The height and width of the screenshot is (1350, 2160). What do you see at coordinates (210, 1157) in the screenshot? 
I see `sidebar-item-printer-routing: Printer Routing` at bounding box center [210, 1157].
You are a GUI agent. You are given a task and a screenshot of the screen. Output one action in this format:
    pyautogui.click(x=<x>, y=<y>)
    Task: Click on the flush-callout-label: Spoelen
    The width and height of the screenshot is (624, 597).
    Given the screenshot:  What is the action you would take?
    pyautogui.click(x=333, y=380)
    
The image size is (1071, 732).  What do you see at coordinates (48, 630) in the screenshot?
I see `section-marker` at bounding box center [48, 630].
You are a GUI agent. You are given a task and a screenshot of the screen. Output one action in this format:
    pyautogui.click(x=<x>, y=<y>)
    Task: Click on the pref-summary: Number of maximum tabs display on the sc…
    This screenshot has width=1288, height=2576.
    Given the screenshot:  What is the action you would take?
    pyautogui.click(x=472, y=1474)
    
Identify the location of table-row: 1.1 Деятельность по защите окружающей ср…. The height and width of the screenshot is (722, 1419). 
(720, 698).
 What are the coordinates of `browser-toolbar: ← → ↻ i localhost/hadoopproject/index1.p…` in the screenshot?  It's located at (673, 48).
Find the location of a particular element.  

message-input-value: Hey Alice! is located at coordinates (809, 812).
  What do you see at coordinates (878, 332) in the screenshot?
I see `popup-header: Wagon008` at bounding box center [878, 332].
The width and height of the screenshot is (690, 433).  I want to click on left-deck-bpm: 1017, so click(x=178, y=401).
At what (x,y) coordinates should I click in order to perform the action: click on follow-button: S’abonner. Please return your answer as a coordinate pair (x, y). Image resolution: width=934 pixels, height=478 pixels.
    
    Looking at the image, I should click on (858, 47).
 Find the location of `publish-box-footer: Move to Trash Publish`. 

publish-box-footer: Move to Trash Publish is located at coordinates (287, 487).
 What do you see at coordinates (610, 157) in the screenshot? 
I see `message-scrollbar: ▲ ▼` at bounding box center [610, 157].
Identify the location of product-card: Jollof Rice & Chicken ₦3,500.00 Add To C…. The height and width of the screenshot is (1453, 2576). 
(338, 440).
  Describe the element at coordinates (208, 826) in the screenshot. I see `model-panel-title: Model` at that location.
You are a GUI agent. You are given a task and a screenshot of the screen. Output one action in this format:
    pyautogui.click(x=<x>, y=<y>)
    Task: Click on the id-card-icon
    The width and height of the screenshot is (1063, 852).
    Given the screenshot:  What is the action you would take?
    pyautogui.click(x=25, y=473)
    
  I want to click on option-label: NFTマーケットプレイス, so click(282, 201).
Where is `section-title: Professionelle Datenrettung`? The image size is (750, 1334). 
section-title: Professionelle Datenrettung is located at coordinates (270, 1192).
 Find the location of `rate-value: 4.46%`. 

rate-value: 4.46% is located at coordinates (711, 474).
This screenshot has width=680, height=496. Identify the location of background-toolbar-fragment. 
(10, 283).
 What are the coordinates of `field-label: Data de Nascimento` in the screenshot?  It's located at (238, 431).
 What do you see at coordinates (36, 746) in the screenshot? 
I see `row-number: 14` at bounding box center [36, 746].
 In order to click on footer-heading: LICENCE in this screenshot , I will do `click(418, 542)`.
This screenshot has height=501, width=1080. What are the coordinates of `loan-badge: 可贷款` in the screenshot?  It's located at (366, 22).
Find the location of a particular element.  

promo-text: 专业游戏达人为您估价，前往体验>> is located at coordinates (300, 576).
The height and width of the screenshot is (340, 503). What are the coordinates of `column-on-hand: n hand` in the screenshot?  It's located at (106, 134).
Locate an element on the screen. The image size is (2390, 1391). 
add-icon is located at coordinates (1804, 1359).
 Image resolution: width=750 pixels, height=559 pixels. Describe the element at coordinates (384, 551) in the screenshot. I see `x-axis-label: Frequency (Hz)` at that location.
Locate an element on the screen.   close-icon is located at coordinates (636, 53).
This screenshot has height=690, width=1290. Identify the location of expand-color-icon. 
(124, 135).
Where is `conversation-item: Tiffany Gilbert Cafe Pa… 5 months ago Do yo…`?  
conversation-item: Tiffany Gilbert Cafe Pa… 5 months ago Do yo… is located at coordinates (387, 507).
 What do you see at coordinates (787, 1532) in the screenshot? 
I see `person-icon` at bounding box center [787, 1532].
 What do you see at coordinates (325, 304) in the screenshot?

-- -- --

### Problem to solve
Arrange every line of the items above as a Markdown table, omitting blank lines. Use a "Row" column for the row number and an "Item line" column for the line itself.

### Finished exercise
| Row | Item line |
|---|---|
| 1 | The height and width of the screenshot is (1350, 2160). What do you see at coordinates (210, 1157) in the screenshot?  |
| 2 | I see `sidebar-item-printer-routing: Printer Routing` at bounding box center [210, 1157]. |
| 3 | You are a GUI agent. You are given a task and a screenshot of the screen. Output one action in this format: |
| 4 |     pyautogui.click(x=<x>, y=<y>) |
| 5 |     Task: Click on the flush-callout-label: Spoelen |
| 6 |     The width and height of the screenshot is (624, 597). |
| 7 |     Given the screenshot:  What is the action you would take? |
| 8 |     pyautogui.click(x=333, y=380) |
| 9 | The image size is (1071, 732).  What do you see at coordinates (48, 630) in the screenshot? |
| 10 | I see `section-marker` at bounding box center [48, 630]. |
| 11 | You are a GUI agent. You are given a task and a screenshot of the screen. Output one action in this format: |
| 12 |     pyautogui.click(x=<x>, y=<y>) |
| 13 |     Task: Click on the pref-summary: Number of maximum tabs display on the sc… |
| 14 |     This screenshot has width=1288, height=2576. |
| 15 |     Given the screenshot:  What is the action you would take? |
| 16 |     pyautogui.click(x=472, y=1474) |
| 17 | Identify the location of table-row: 1.1 Деятельность по защите окружающей ср…. The height and width of the screenshot is (722, 1419).  |
| 18 | (720, 698). |
| 19 |  What are the coordinates of `browser-toolbar: ← → ↻ i localhost/hadoopproject/index1.p…` in the screenshot?  It's located at (673, 48). |
| 20 | Find the location of a particular element.   |
| 21 | message-input-value: Hey Alice! is located at coordinates (809, 812). |
| 22 |   What do you see at coordinates (878, 332) in the screenshot? |
| 23 | I see `popup-header: Wagon008` at bounding box center [878, 332]. |
| 24 | The width and height of the screenshot is (690, 433).  I want to click on left-deck-bpm: 1017, so click(x=178, y=401). |
| 25 | At what (x,y) coordinates should I click in order to perform the action: click on follow-button: S’abonner. Please return your answer as a coordinate pair (x, y). Image resolution: width=934 pixels, height=478 pixels. |
| 26 |     Looking at the image, I should click on (858, 47). |
| 27 |  Find the location of `publish-box-footer: Move to Trash Publish`.  |
| 28 | publish-box-footer: Move to Trash Publish is located at coordinates (287, 487). |
| 29 |  What do you see at coordinates (610, 157) in the screenshot?  |
| 30 | I see `message-scrollbar: ▲ ▼` at bounding box center [610, 157]. |
| 31 | Identify the location of product-card: Jollof Rice & Chicken ₦3,500.00 Add To C…. The height and width of the screenshot is (1453, 2576).  |
| 32 | (338, 440). |
| 33 |   Describe the element at coordinates (208, 826) in the screenshot. I see `model-panel-title: Model` at that location. |
| 34 | You are a GUI agent. You are given a task and a screenshot of the screen. Output one action in this format: |
| 35 |     pyautogui.click(x=<x>, y=<y>) |
| 36 |     Task: Click on the id-card-icon |
| 37 |     The width and height of the screenshot is (1063, 852). |
| 38 |     Given the screenshot:  What is the action you would take? |
| 39 |     pyautogui.click(x=25, y=473) |
| 40 |   I want to click on option-label: NFTマーケットプレイス, so click(282, 201). |
| 41 | Where is `section-title: Professionelle Datenrettung`? The image size is (750, 1334).  |
| 42 | section-title: Professionelle Datenrettung is located at coordinates (270, 1192). |
| 43 |  Find the location of `rate-value: 4.46%`.  |
| 44 | rate-value: 4.46% is located at coordinates (711, 474). |
| 45 | This screenshot has width=680, height=496. Identify the location of background-toolbar-fragment.  |
| 46 | (10, 283). |
| 47 |  What are the coordinates of `field-label: Data de Nascimento` in the screenshot?  It's located at (238, 431). |
| 48 |  What do you see at coordinates (36, 746) in the screenshot?  |
| 49 | I see `row-number: 14` at bounding box center [36, 746]. |
| 50 |  In order to click on footer-heading: LICENCE in this screenshot , I will do `click(418, 542)`. |
| 51 | This screenshot has height=501, width=1080. What are the coordinates of `loan-badge: 可贷款` in the screenshot?  It's located at (366, 22). |
| 52 | Find the location of a particular element.   |
| 53 | promo-text: 专业游戏达人为您估价，前往体验>> is located at coordinates (300, 576). |
| 54 | The height and width of the screenshot is (340, 503). What are the coordinates of `column-on-hand: n hand` in the screenshot?  It's located at (106, 134). |
| 55 | Locate an element on the screen. The image size is (2390, 1391).  |
| 56 | add-icon is located at coordinates (1804, 1359). |
| 57 |  Image resolution: width=750 pixels, height=559 pixels. Describe the element at coordinates (384, 551) in the screenshot. I see `x-axis-label: Frequency (Hz)` at that location. |
| 58 | Locate an element on the screen.   close-icon is located at coordinates (636, 53). |
| 59 | This screenshot has height=690, width=1290. Identify the location of expand-color-icon.  |
| 60 | (124, 135). |
| 61 | Where is `conversation-item: Tiffany Gilbert Cafe Pa… 5 months ago Do yo…`?   |
| 62 | conversation-item: Tiffany Gilbert Cafe Pa… 5 months ago Do yo… is located at coordinates (387, 507). |
| 63 |  What do you see at coordinates (787, 1532) in the screenshot?  |
| 64 | I see `person-icon` at bounding box center [787, 1532]. |
| 65 |  What do you see at coordinates (325, 304) in the screenshot? |